The New Year is here again, a clean page upon which to write all the adventures for next year. It’s a time to build on last year’s successes, to start new projects and even to reinvent ourselves. The world is our oyster, at least for a short while.
The New Year is also a time when we often ask ourselves big questions. Who am I? Why am I here? What’s it all about? It can be a time of uncertainty as well as excitement.
I am Christine. I am a wife, a mother, a knitter, a gardener, a director in the business I share with my husband. I am a cook, a cleaner, a housekeeper. I am a teacher, a nurse, a counsellor, a confidante. I am a taxi driver, a logistics expert, a sheepdog taking care of my flock. The list goes on. And interestingly, if you were to look at the list of roles that make up who I am, many of them involve doing something for someone else. I bet that if you made a list, you’d be the same. It’s not a bad way to be - after all, the way to be happy is to help someone else – but I am aware, as I am sure you are, that we need to take care of ourselves as much as other people, and that’s something that I’m not always very good at.
It makes me think of the instruction in the aeroplane safety announcements – “secure your own mask before helping others”. It’s wise advice, often missed as we check what’s in the seat pockets or the duty-free magazines. We’re no use to anybody else unless we are already safe within ourselves; happy, healthy, comfortable in our own skin – and how many of us can say that we really are, before we launch into taking care of someone else’s life? It’s easy to get caught up in what we’re doing and focus on what comes next without thinking about how we need to rest and recharge our own batteries. Simple words, I know, and I’m not always very good at taking any notice of them.
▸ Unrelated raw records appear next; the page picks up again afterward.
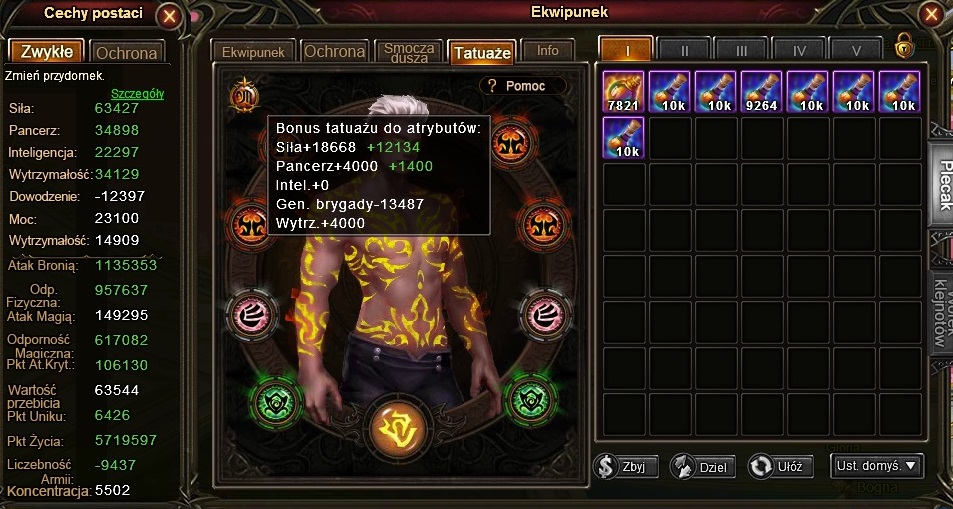The width and height of the screenshot is (953, 509).
Task: Click the pink swirl tattoo slot on the left
Action: point(252,314)
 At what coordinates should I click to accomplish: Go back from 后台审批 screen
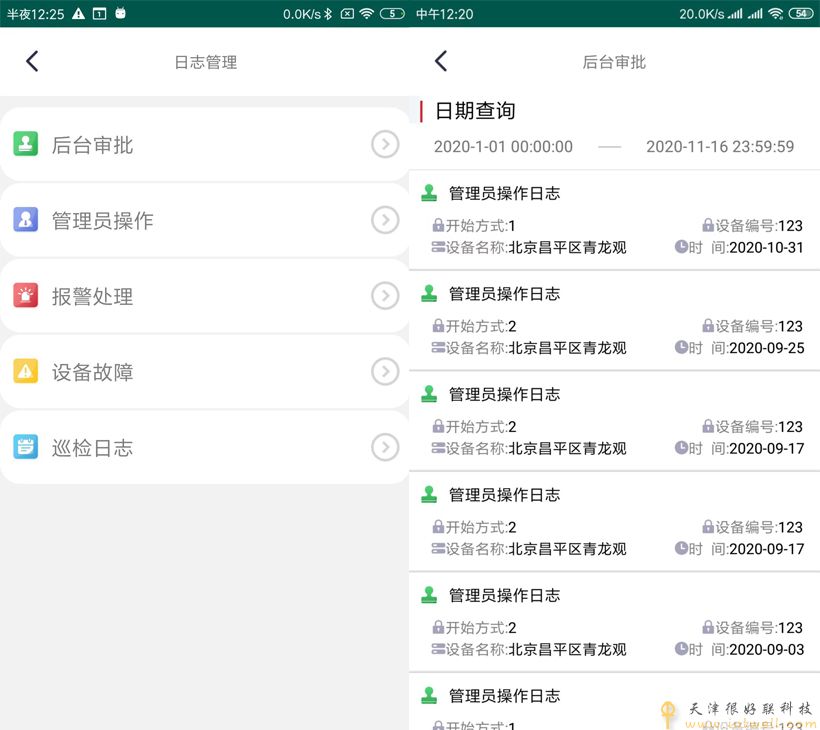pyautogui.click(x=441, y=62)
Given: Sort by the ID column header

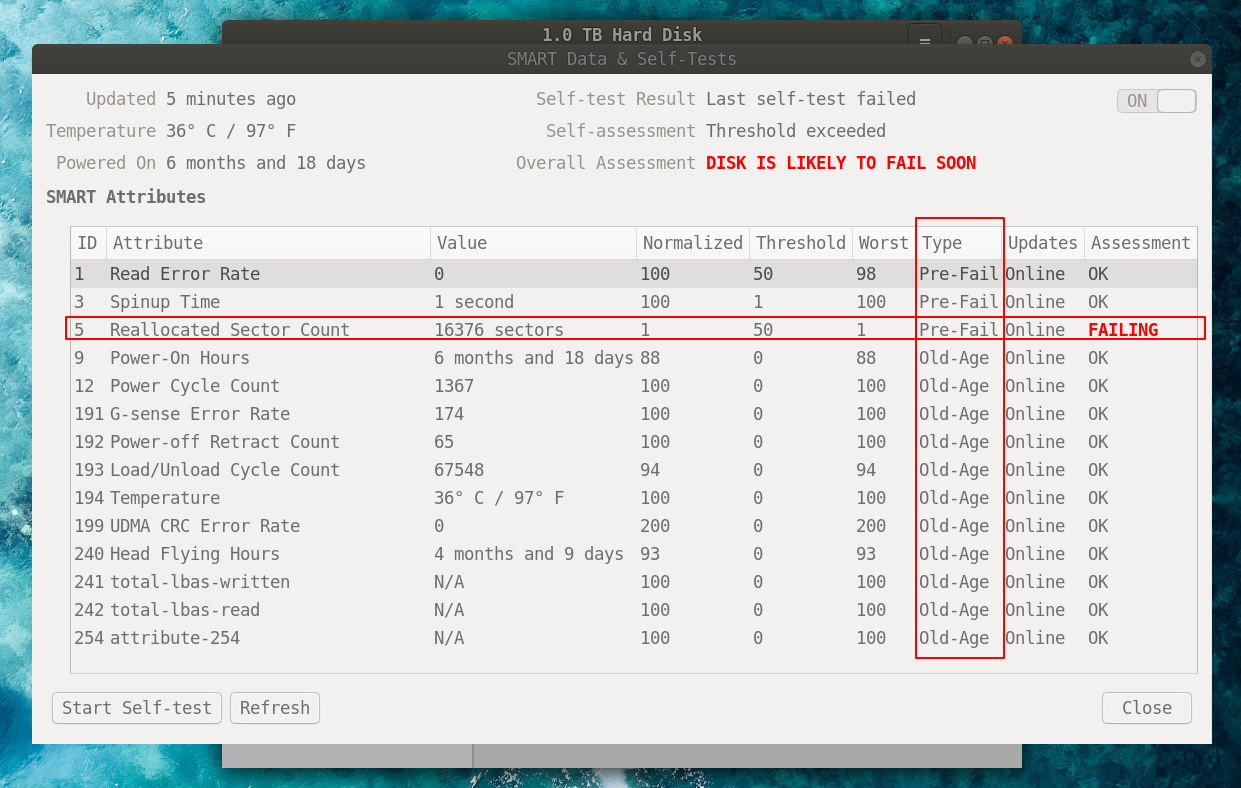Looking at the screenshot, I should [88, 243].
This year, I want to be different. I want to reinvent the Christine that rarely stops to take breath and become someone who secures her own mask first. That doesn’t mean that I want to become selfish and inward-looking, ignoring other people to concentrate on my own needs. It means that I want to build up my own reserves so that I’ve got more than enough to support someone else. It means taking time out to have a soak in the bath instead of “just” finishing the ironing or the cleaning or checking for messages on my phone or the computer. It means sitting quietly and watching the grass grow sometimes. It means taking care. And it means taking care of me.